Biti has not taken Mangoma’s frontal approach, seeing it as imprudent for now.  Mafume dropped a clue last Friday at a briefing in Harare.

“At this present moment,” said Mafume, “what is needed is to protect the democrats in the MDC who are genuinely calling for renewal, that they are not indeed victimised by those who are breaking away from the values of the party while trying to create the impression that they are in the majority when clearly they are in the minority within the MDC in terms of issues around strategic renewal, leadership renewal.”

Biti sees it as clever politics to remain imbedded within the party, mobilise within, waiting for an appropriate time to play the last card.

He is aware that his loyalists are being systematically haunted out of MDC-T across the country. Tsvangirai is out to whittle down his internal power base so as to leave him in a hollow position of a commander without troops.

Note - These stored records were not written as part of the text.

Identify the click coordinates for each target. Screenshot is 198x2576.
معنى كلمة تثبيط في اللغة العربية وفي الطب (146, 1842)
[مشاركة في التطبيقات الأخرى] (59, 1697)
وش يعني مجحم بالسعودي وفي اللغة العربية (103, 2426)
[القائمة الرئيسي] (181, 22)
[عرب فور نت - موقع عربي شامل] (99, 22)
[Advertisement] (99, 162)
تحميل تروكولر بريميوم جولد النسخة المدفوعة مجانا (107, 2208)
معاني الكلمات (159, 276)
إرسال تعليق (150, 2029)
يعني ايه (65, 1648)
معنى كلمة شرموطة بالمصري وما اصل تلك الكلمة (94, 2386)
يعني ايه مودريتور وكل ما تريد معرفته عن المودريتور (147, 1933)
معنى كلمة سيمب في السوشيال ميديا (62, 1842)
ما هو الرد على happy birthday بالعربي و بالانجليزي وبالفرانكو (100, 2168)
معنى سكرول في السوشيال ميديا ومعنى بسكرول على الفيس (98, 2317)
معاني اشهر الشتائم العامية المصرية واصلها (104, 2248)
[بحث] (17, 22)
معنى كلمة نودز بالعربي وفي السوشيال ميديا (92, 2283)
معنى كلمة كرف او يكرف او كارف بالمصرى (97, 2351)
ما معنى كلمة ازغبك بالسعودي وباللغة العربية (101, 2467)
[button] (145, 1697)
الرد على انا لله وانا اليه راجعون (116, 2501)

But as Tsvangirai eliminates his internal opponents feel-good style, he is ignoring the fundamentals that have left his party in this predicament. As long as there is no internal democracy in MDC-T; as long as free speech is a punishable offence and as long as those who campaign for democratic change within the party are beaten physically and banished, he will fire and fire until there is no one else to fire.

In the final analysis, the discord in MDC-T is sweet music to rival political parties and Zimbabweans at large as Tsvangirai’s brand of politics is an affront to what they aspire for, their nationalistic agenda.